Test GPU
What Will You Do¶
In this exercise,
- You will deploy a GPU based workload to a GPU enabled cluster managed by the controller.
Important
This tutorial describes the steps to create and use a workload using the Web Console. The entire workflow can also be fully automated and embedded into an automation pipeline.
Assumptions¶
- You have already provisioned or imported one or more Kubernetes clusters using the controller.
- You have applied a custom blueprint on the cluster with the GPU Operator addon.
Step 1: Create GPU Workload¶
Let us try to deploy an example GPU workload that will use the underlying GPUs. We will use the example CUDA load generator, which performs an FP16 matrix-multiply using the GPU.
- Create a yaml file named "gpu-cuda-load-generator.yaml" with the YAML provided below
apiVersion: v1
kind: Pod
metadata:
name: dcgmproftester
spec:
restartPolicy: OnFailure
containers:
- name: dcgmproftester11
image: nvidia/samples:dcgmproftester-2.0.10-cuda11.0-ubuntu18.04
args: ["--no-dcgm-validation", "-t 1004", "-d 120"]
resources:
limits:
nvidia.com/gpu: 1
securityContext:
capabilities:
add: ["SYS_ADMIN"]
- Go to the Web Console > Applications > Workloads and create a k8s YAML workload named "gpu-cuda-load-generator"
- Upload the above created "gpu-cuda-load-generator.yaml" file and save to next page
Step 2: Deploy Workload¶
- In Placement policy, select the cluster to deploy this workload to and save to go to Publish page
- Publish the workload and wait for the workload to be successfully deployed to the cluster.
Step 3: Verify Workload¶
- Click on Debug button
- You should see that gpu-cuda-load-generator executed properly.

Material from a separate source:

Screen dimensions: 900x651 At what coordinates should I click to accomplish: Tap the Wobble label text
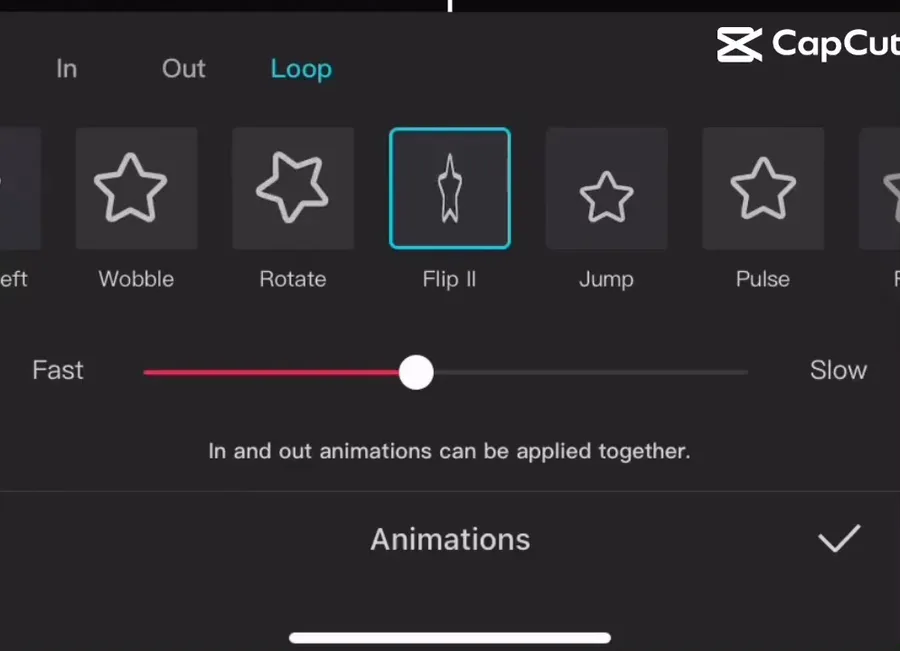click(136, 279)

- As a developer, click on Kubectl button to connect to the cluster to the workload namespace
- Check the logs of the pod by typing "kubectl logs dcgmproftester"
- You should see the FP16 GEMM was being run on the GPU
kubectl logs dcgmproftester
nvidia 34037760 62 nvidia_modeset,nvidia_uvm, Live 0xffffffffc0c4c000 (POE)

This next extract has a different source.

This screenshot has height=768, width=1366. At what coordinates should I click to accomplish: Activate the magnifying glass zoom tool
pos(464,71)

Skipping CreateDcgmGroups() since DCGM validation is disabled
CU_DEVICE_ATTRIBUTE_MAX_THREADS_PER_MULTIPROCESSOR: 1024
CU_DEVICE_ATTRIBUTE_MULTIPROCESSOR_COUNT: 40
CU_DEVICE_ATTRIBUTE_MAX_SHARED_MEMORY_PER_MULTIPROCESSOR: 65536
CU_DEVICE_ATTRIBUTE_COMPUTE_CAPABILITY_MAJOR: 7
CU_DEVICE_ATTRIBUTE_COMPUTE_CAPABILITY_MINOR: 5
CU_DEVICE_ATTRIBUTE_GLOBAL_MEMORY_BUS_WIDTH: 256
CU_DEVICE_ATTRIBUTE_MEMORY_CLOCK_RATE: 5001000
Max Memory bandwidth: 320064000000 bytes (320.06 GiB)
CudaInit completed successfully.
Skipping WatchFields() since DCGM validation is disabled
TensorEngineActive: generated ???, dcgm 0.000 (26137.8 gflops)
TensorEngineActive: generated ???, dcgm 0.000 (26418.6 gflops)
TensorEngineActive: generated ???, dcgm 0.000 (26383.4 gflops)
TensorEngineActive: generated ???, dcgm 0.000 (26412.8 gflops)
TensorEngineActive: generated ???, dcgm 0.000 (26283.0 gflops)
Recap¶
Congratulations! You have successfully created a GPU based workload on a Kubernetes cluster that is based on a custom cluster blueprint based on the GPU Operator addon.